What this task involves — Write out the lines below as a numbered list, skipping any blank lines and leaving the pictures out.
= = =
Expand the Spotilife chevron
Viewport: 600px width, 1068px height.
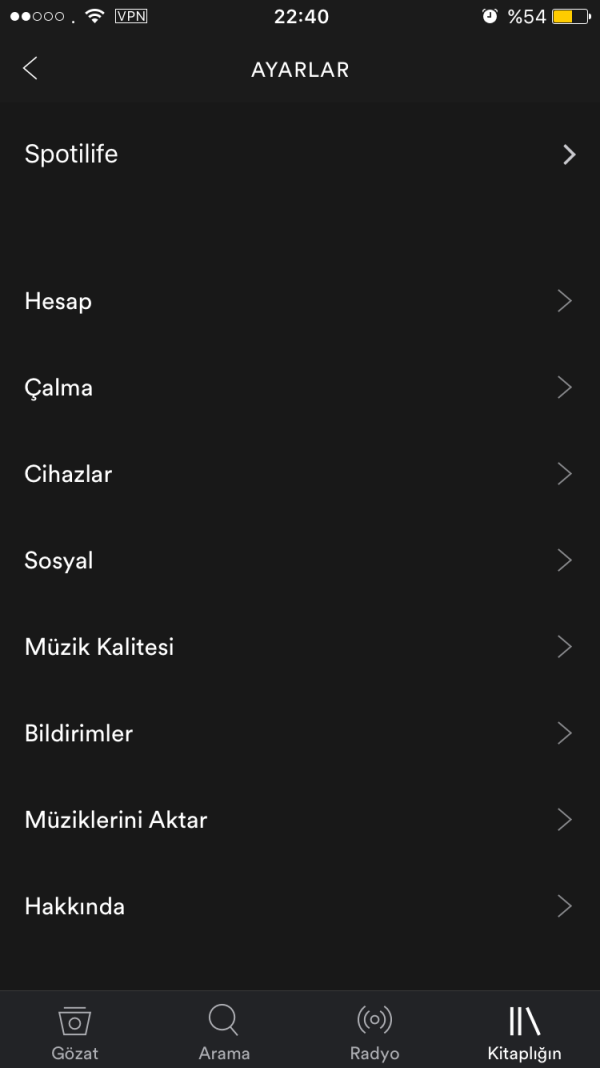pos(569,155)
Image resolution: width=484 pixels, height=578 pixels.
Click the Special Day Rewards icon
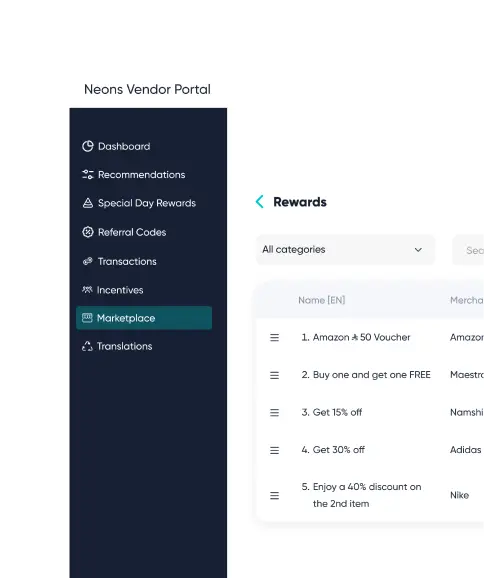88,203
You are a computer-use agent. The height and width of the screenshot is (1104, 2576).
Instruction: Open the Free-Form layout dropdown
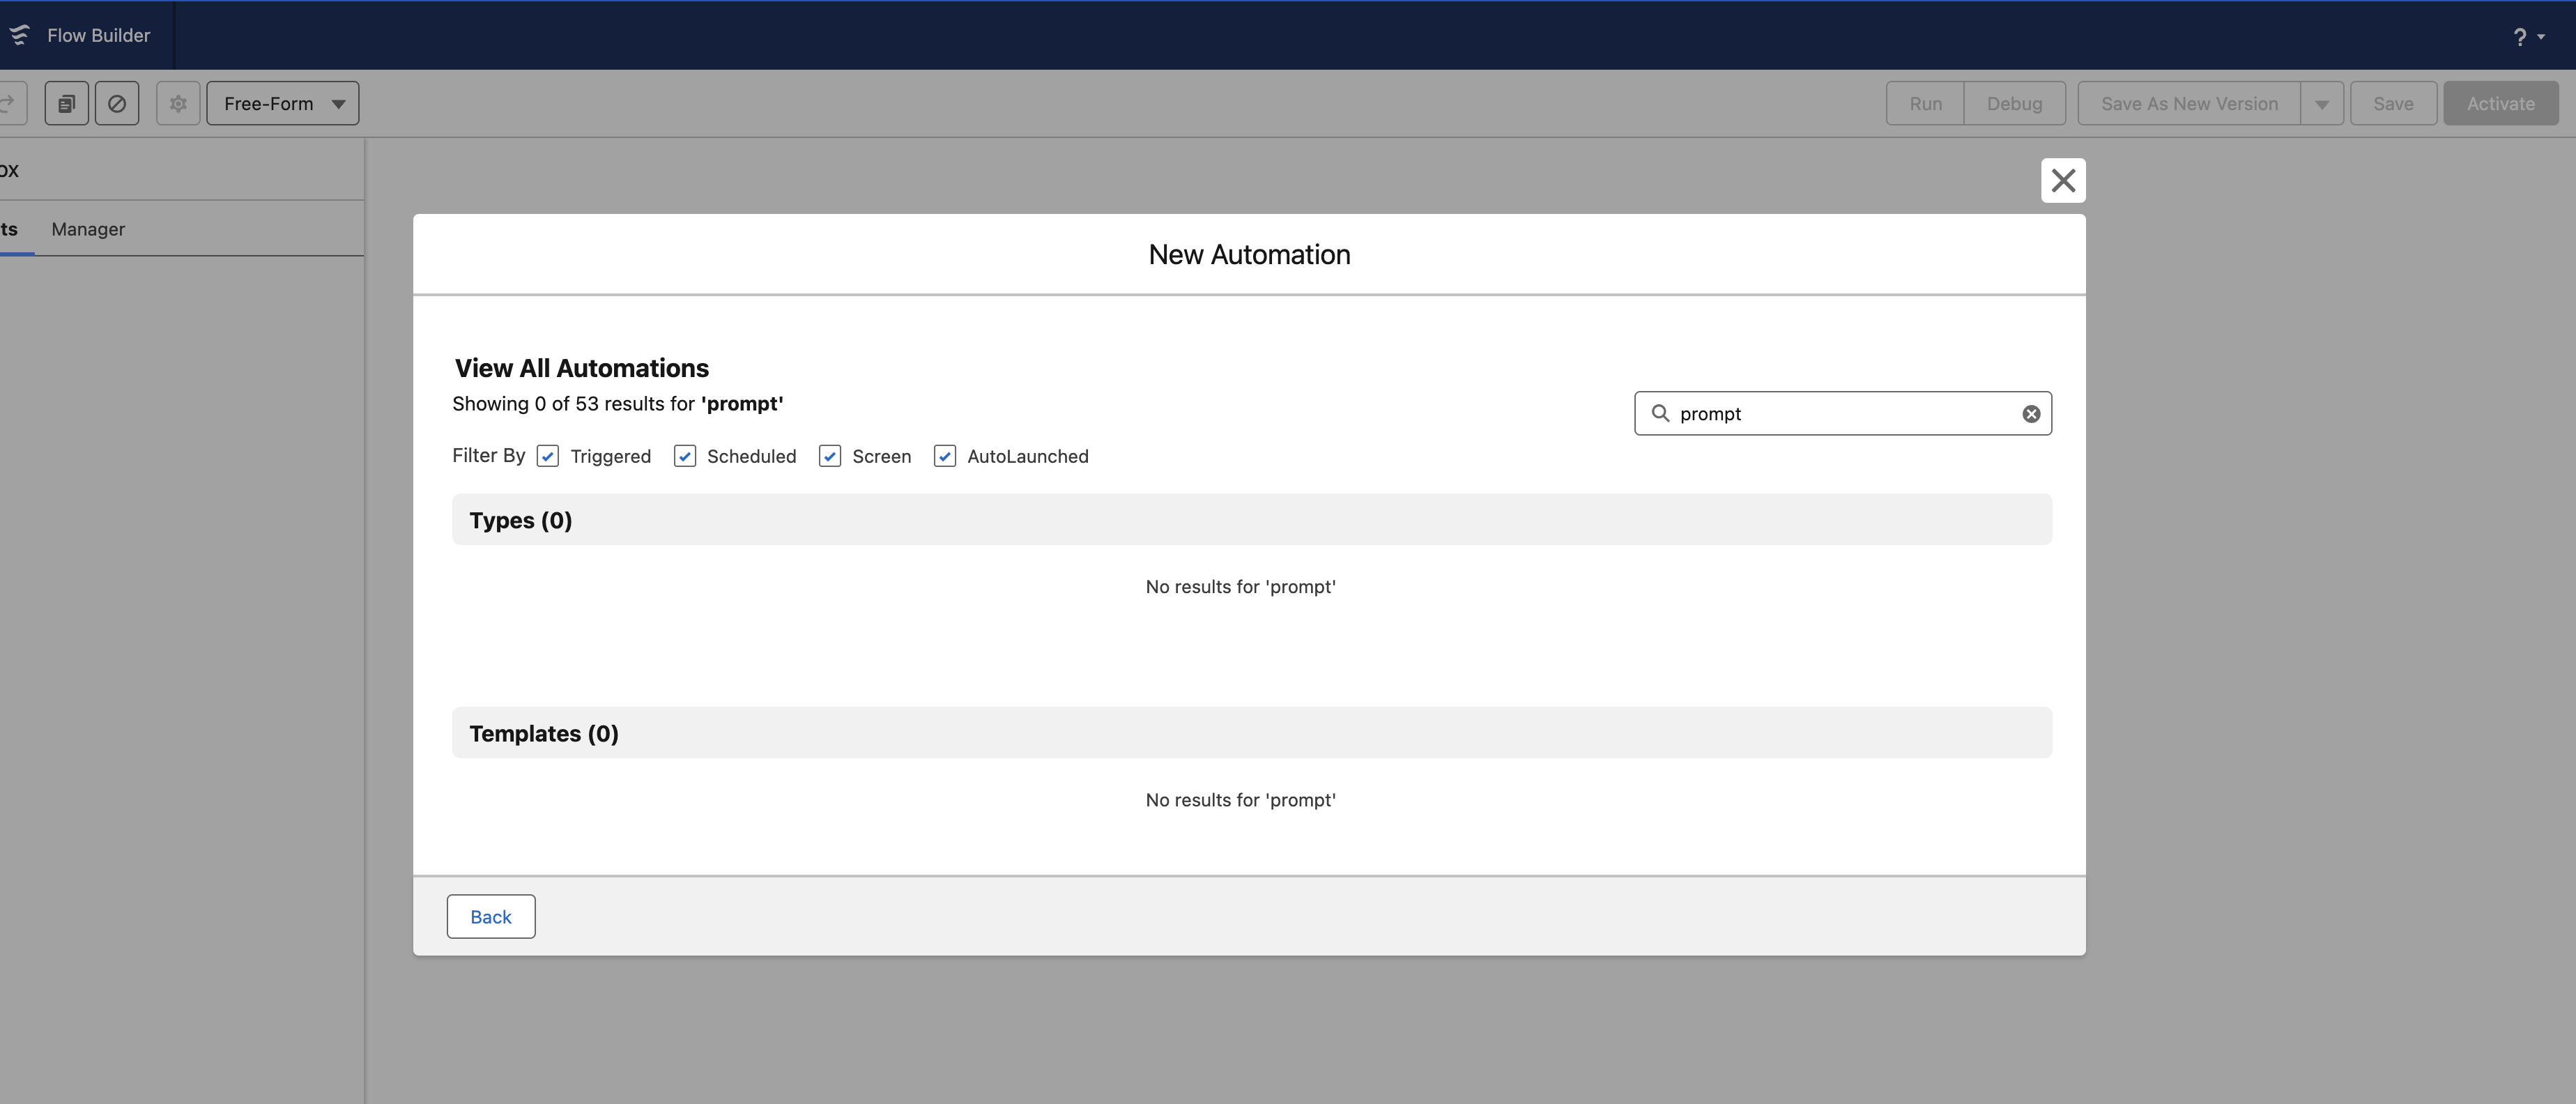pyautogui.click(x=283, y=103)
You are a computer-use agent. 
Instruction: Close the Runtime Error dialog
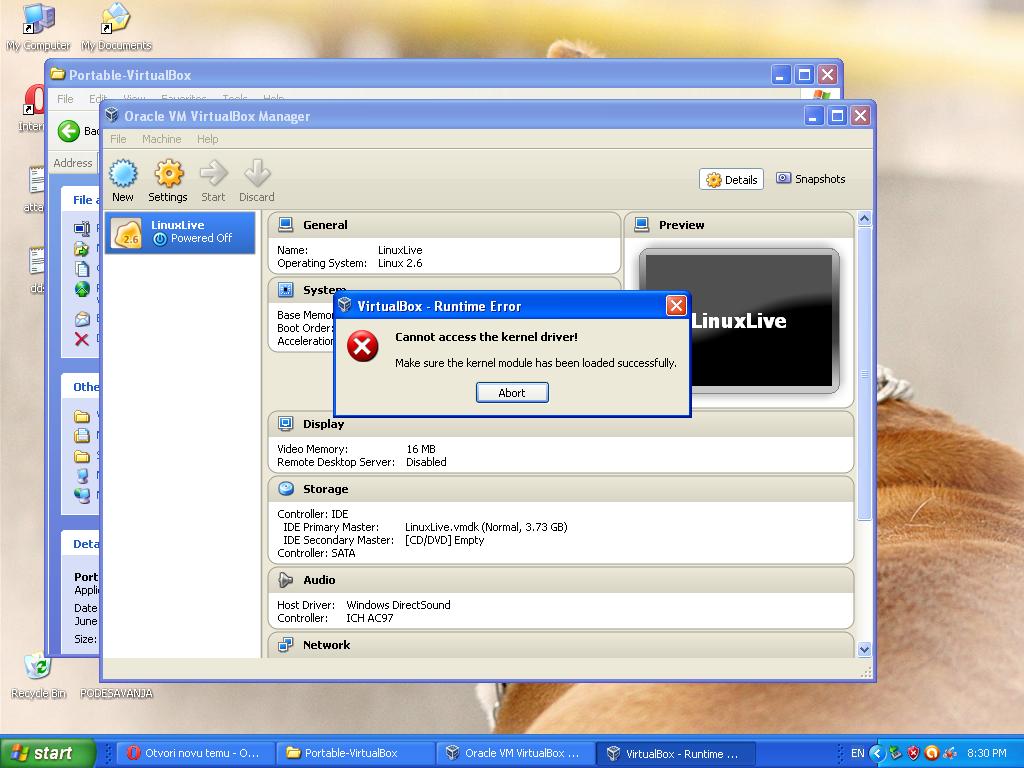[676, 306]
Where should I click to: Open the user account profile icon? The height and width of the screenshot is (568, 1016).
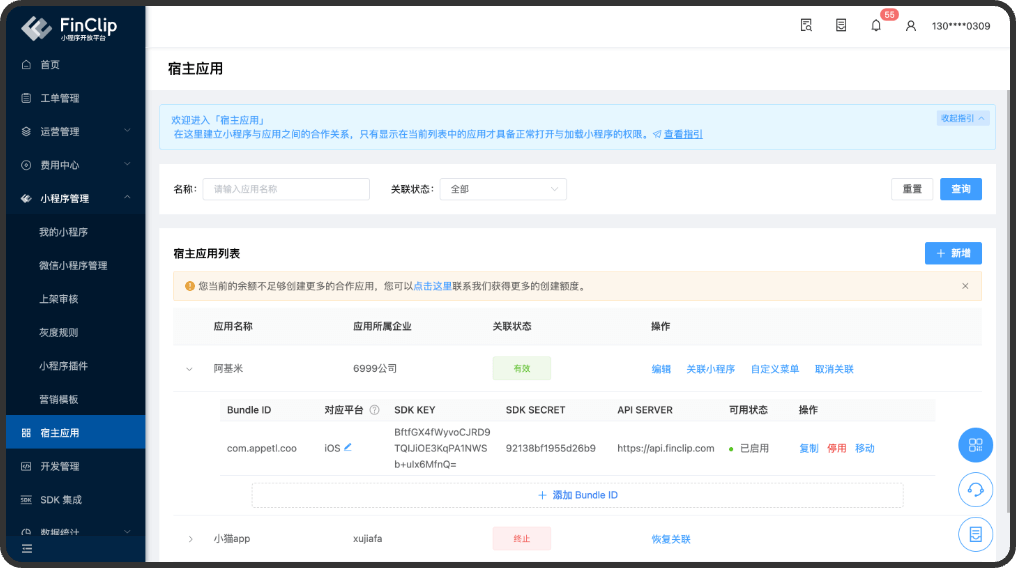(x=910, y=26)
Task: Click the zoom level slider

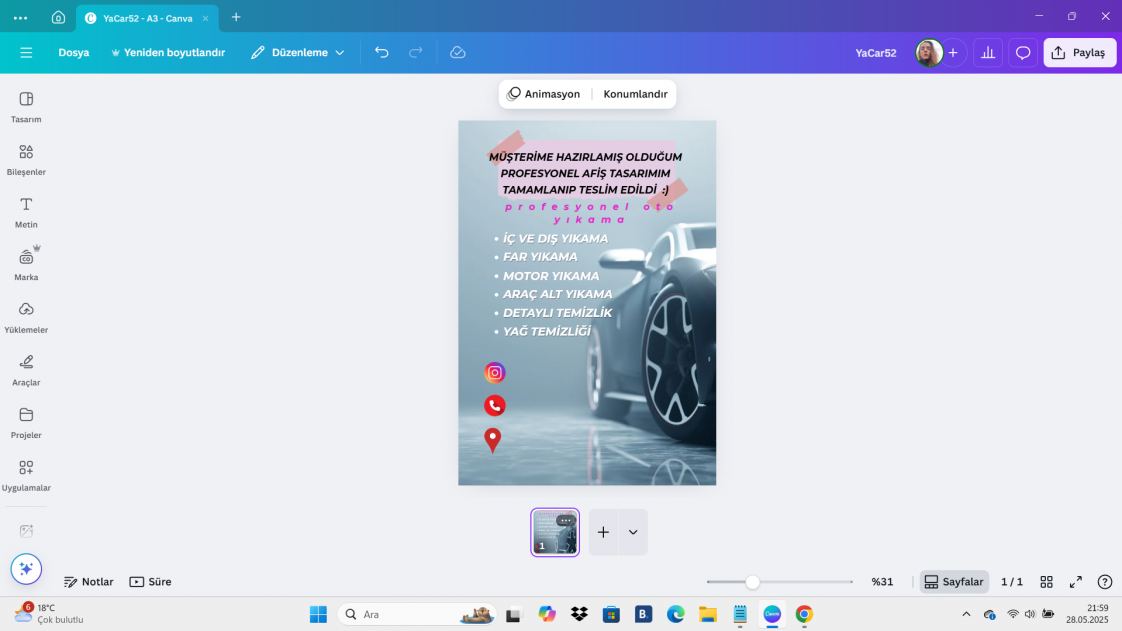Action: click(x=753, y=582)
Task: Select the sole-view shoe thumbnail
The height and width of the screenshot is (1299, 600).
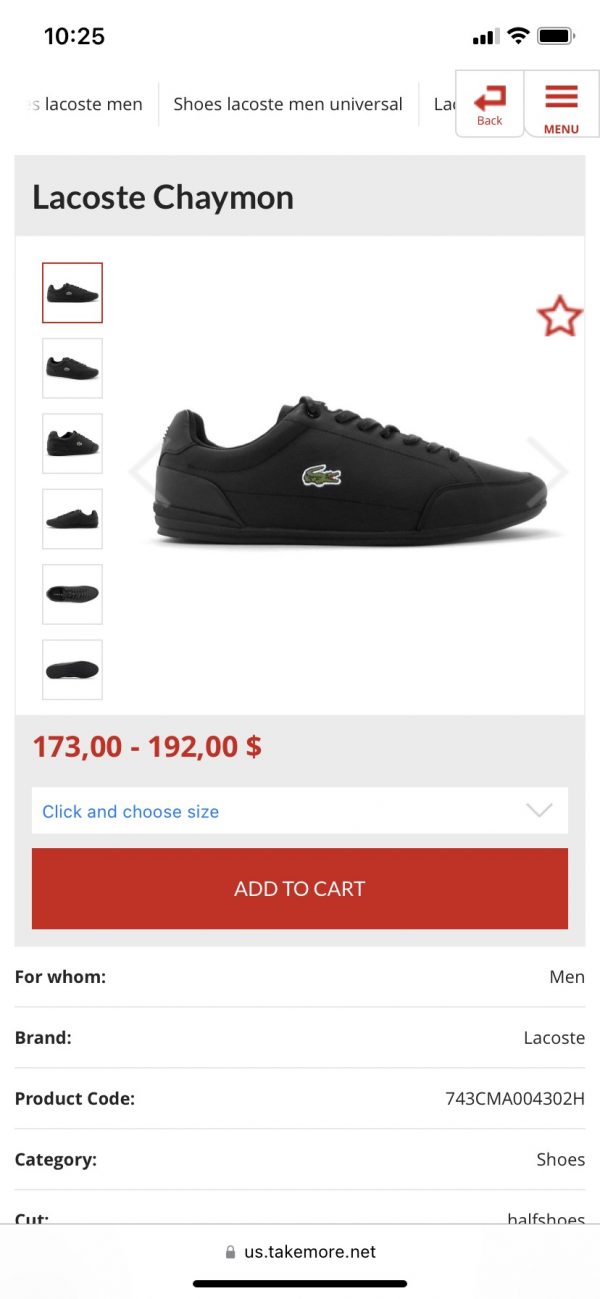Action: tap(72, 669)
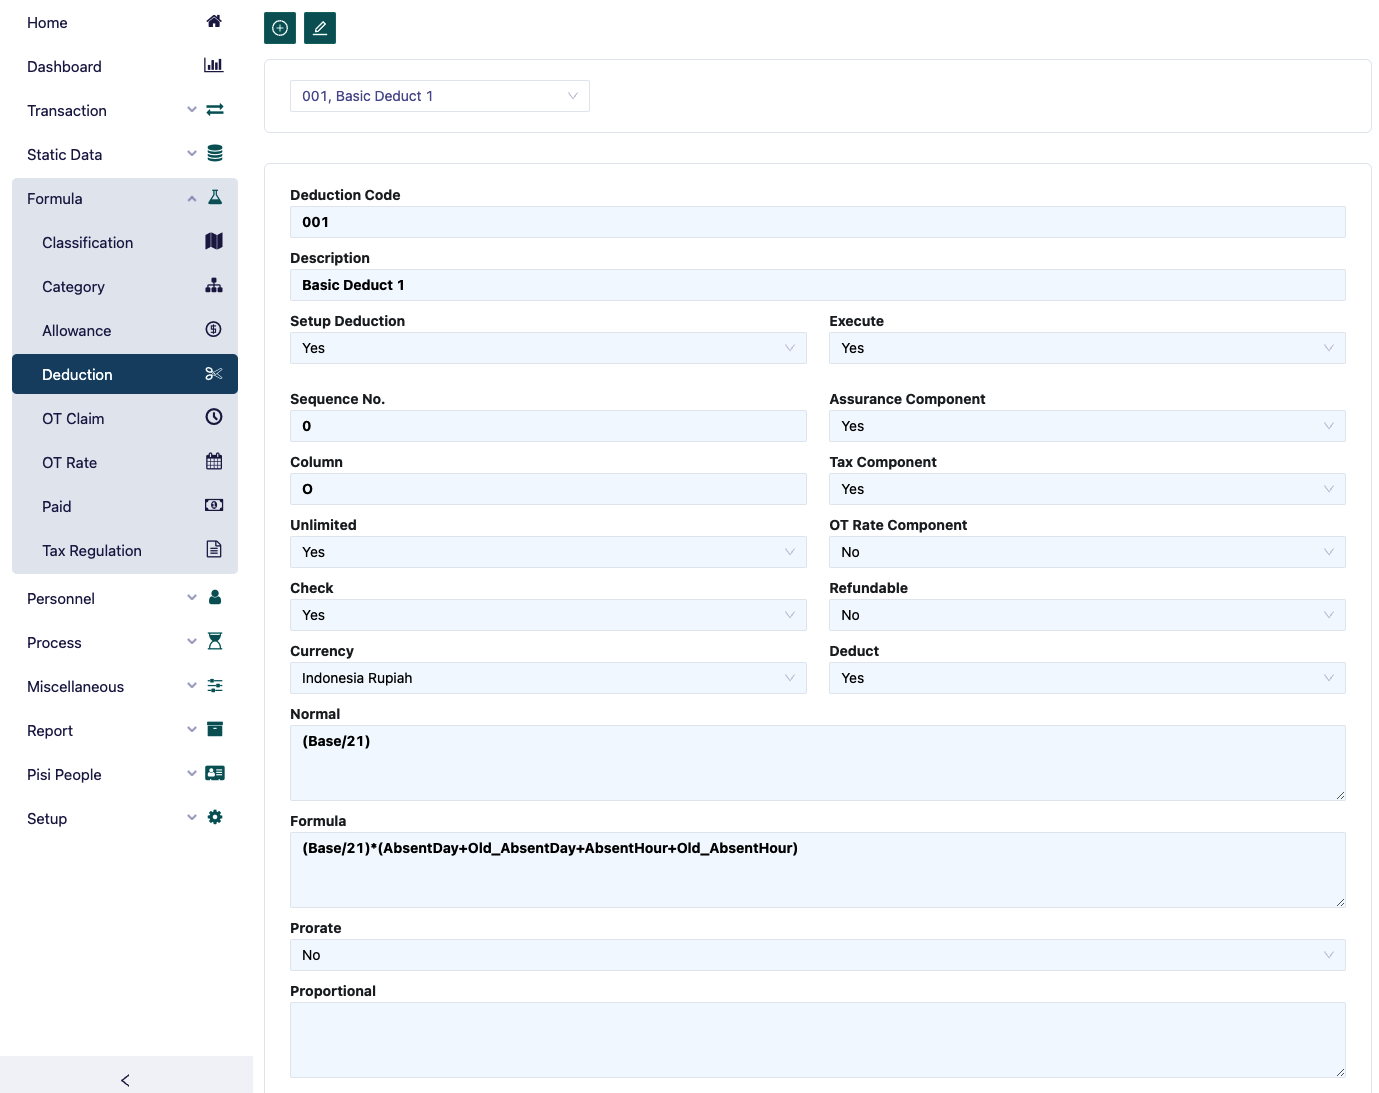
= = =
Exercise output —
1. Expand the Spotilife chevron
2. Viewport: 600px width, 1068px height.
3. pos(569,155)
4. Image resolution: width=484 pixels, height=578 pixels.
5. Click the Special Day Rewards icon
6. 88,203
7. You are a computer-use agent. The height and width of the screenshot is (1104, 2576).
8. Instruction: Open the Free-Form layout dropdown
9. pyautogui.click(x=283, y=103)
10. You are a computer-use agent. 
11. Instruction: Close the Runtime Error dialog
12. [676, 306]
13. Where should I click to: Open the user account profile icon? The height and width of the screenshot is (568, 1016).
14. (x=910, y=26)
15. Task: Click the zoom level slider
16. Action: click(x=753, y=582)
17. Task: Select the sole-view shoe thumbnail
18. The height and width of the screenshot is (1299, 600).
19. Action: tap(72, 669)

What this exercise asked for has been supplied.